== Selected excerpt ==
God’s bountiful blessings and man’s systematic destruction
September 23, 2002
“God does bless America, whether you believe it or not,” the man said to me. We were standing… “God does bless America, whether you believe it or not,” the man said to me. We were standing on the sidewalk along Centre Avenue, halfway into an argument about patriotism; not the first I’d taken part in since last Sept. 11, and almost certainly not the last. I’m pretty sure it was the 7,000th time I’ve heard the phrase “God bless America” since that day.
Nevertheless, his words stayed with me – his words, and the fervency with which he said them. “God bless America” is a catchphrase, a patriotic slogan. But what does it really mean?
Our ancestors – the ancestors of some of us, that is – knew. When Europeans first arrived on the land that would eventually become the United States they found a land truly blessed by the divine. Their accounts speak of an abundance few would recognize today.
On the East Coast, birds, including now-extinct species such as the great auk, could be found in “number so great as to be uncountable,” as one contemporary wrote. Passenger pigeons flew in flocks of billions, darkening the sky for days at a time as they passed overhead. Eskimo curlews, puffins, teals, plovers and more could be found in numbers genuinely unthinkable today.
And that’s just to speak of the East Coast, and just to speak of birds. Writing from the Pacific Northwest in the 17th century, Nicolas Denys noted that “so large a quantity of salmon enter[ed] the river [that] at night one [was] unable to sleep.” Elsewhere cod were “so thick by the shore that [one] could hardly have been able to row a boat through them.”
In 1620, the crew of the Mayflower noted “every day saw whales plying hard by us; of which, in that place, if we had instruments and means to take them we might have made a very rich return.” Tens of millions of buffalo dwelt on all corners of the continent, as did wolves and great cats.
The people, too, were blessed: They lived long, healthy lives, owing to low population densities, fewer domesticated animals – a number of diseases are transferred to humans from livestock – and for that matter, an understanding of basic hygiene – they bathed. Their social and political structures were highly egalitarian. As Benjamin Franklin noted, “All their government is by Counsel of the Sages. There is no Force; there are no Prisons, no officers to compel Obedience, or inflict Punishment.”
Across the continent patriarchy was the exception rather than the rule. “The rise of gender stratification often seems to be associated with the development of strongly centralized states,” wrote the anthropologist William Haivland, and north of the Rio Grande there were no state societies. Native attitudes toward wealth can be summarized by the words of Christopher Columbus himself, speaking of the Arawaks of Hispaniola: “[The Indians] are so naive and free with their possessions that no one who has not witnessed them would believe it. When you ask them for something, they never say no. To the contrary they offer to share with everyone …”
===
== Information supplied ==
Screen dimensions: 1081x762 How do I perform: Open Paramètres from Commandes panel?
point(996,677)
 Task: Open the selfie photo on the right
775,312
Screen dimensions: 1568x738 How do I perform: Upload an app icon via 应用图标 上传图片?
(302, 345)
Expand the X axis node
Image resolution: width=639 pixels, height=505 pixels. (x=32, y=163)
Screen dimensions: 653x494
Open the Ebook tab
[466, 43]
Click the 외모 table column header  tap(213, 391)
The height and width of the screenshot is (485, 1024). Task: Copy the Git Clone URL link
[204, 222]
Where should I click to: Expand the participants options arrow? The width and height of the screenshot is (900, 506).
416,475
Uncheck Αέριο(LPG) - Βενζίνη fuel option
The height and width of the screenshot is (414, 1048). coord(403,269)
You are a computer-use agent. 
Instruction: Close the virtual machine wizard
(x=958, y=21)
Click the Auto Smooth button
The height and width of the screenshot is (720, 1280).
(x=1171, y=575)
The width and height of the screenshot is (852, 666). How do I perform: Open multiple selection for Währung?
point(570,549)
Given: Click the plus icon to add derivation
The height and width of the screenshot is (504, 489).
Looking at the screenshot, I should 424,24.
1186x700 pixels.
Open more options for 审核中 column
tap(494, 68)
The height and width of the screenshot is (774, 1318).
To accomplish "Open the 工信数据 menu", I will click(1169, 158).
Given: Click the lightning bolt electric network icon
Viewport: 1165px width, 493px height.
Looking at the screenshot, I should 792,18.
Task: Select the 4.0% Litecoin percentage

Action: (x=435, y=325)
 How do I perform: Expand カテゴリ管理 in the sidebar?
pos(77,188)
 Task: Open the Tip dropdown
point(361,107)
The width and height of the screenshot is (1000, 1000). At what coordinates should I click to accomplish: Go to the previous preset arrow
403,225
===
• **Problem 1**: List every bird the column about God's blessings names.
• **Problem 2**: Extract the passage of the column about God's blessings starting at "On the East" and ending at "genuinely unthinkable today.".
Rely only on the column about God's blessings and America's early abundance.

• **Problem solution 1**: great auk, passenger pigeons, Eskimo curlews, puffins, teals, plovers

• **Problem solution 2**:
On the East Coast, birds, including now-extinct species such as the great auk, could be found in “number so great as to be uncountable,” as one contemporary wrote. Passenger pigeons flew in flocks of billions, darkening the sky for days at a time as they passed overhead. Eskimo curlews, puffins, teals, plovers and more could be found in numbers genuinely unthinkable today.